Eine fix montierte LED-Lichtanlage mit Standlicht, die mittels Nabendynamo betrieben wird, ist ein echter Sicherheitsgewinn gegenüber Batterielichtern. Sie lässt sich bei fast jedem Rad nachrüsten. So geht Ihnen unterwegs nie mehr das Licht aus. Reflektoren am Rad und an der Kleidung helfen zusätzlich, um rechtzeitig wahrgenommen zu werden. Bei Dunkelheit und schlechter Sicht ist es außerdem ratsam stark befahrene Straßen ohne Radweg oder unbeleuchtete Straßenabschnitte im Freiland wenn möglich zu vermeiden. Lieber einen kleinen Umweg in Kauf nehmen und dafür stressfrei unterwegs sein.

6. Vorausschauend und defensiv fahren  

Während der Wintermonate herrschen oft schlechtere Sicht- und Fahrbahnbedingungen. Außerdem rechnen Autofahrende im Winter manchmal nicht mit RadlerInnen, da deutlich weniger Menschen am Rad unterwegs sind. Aus diesen Gründen ist ein defensiver und vorausschauender Fahrstil ratsam. Bei der Annäherung an Kreuzungen besser frühzeitig das Tempo reduzieren, um Vollbremsungen zu vermeiden. Gehen Sie auf Nummer sicher und suchen Sie Blickkontakt mit dem Gegenüber, bevor Sie die Straße queren!

7. Aufpassen bei Nässe und Glätte!

Vor dem Losfahren in der Früh ist es ratsam, kurz den Wetterbericht anzuschauen. Besondere Vorsicht gilt bei Glatteiswarnung! Wer nicht gerade Spikereifen montiert hat, sollte an solchen Tagen das Rad besser stehen lassen. Bei Minusgraden sollten Sie immer auf glatte Straßenstücke achten und rutschige Oberflächen (z.B. Laub, nasse Kanaldeckel, Straßenbahnschienen) vor allem in Kurven meiden. Beachten Sie bei Nässe und Glätte immer den längeren Bremsweg. In Kurven ist es sinnvoll das Tempo zu reduzieren und sich nicht zu sehr in die Kurve zu lehnen.

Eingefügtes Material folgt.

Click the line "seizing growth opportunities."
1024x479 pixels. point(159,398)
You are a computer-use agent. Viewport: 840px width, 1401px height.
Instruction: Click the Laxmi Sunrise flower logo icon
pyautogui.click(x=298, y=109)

8. Das Rad nicht lange Zeit im Freien stehen lassen

Der Verschleiß am Fahrrad ist im Winter durch Nässe, Kälte und Streusalz deutlich höher als im Sommer, vor allem wenn das Rad längere Zeit ungeschützt Freien abgestellt wird. Um Schäden an Ihrem Rad zu vermeiden, sollten Sie es in einem trockenen Raum abstellen und regelmäßig reinigen. 

9. e-Bike Akku vor Kälte und Tiefenentladung schützen

Die meisten e-Fahrräder können zwar bei Minusgraden problemlos genutzt werden. Achten Sie aber darauf, dass der Akku nicht dauerhaft tiefen Temperaturen ausgesetzt ist. Nehmen Sie daher nach der Fahrt den Akku zum Aufladen mit und laden bzw. lagern Sie ihn bei Raumtemperatur.

Achtung: Vermeiden Sie eine Tiefenentladung Ihres e-Bike Akkus, wenn Sie ihr e-Bike im Winter nicht nutzen! Empfohlen ist ein Ladezustand zwischen 30 und 70 Prozent, wenn der Akku längere Zeit nicht genutzt wird. Kontrollieren Sie diesen daher in regelmäßigen Abständen.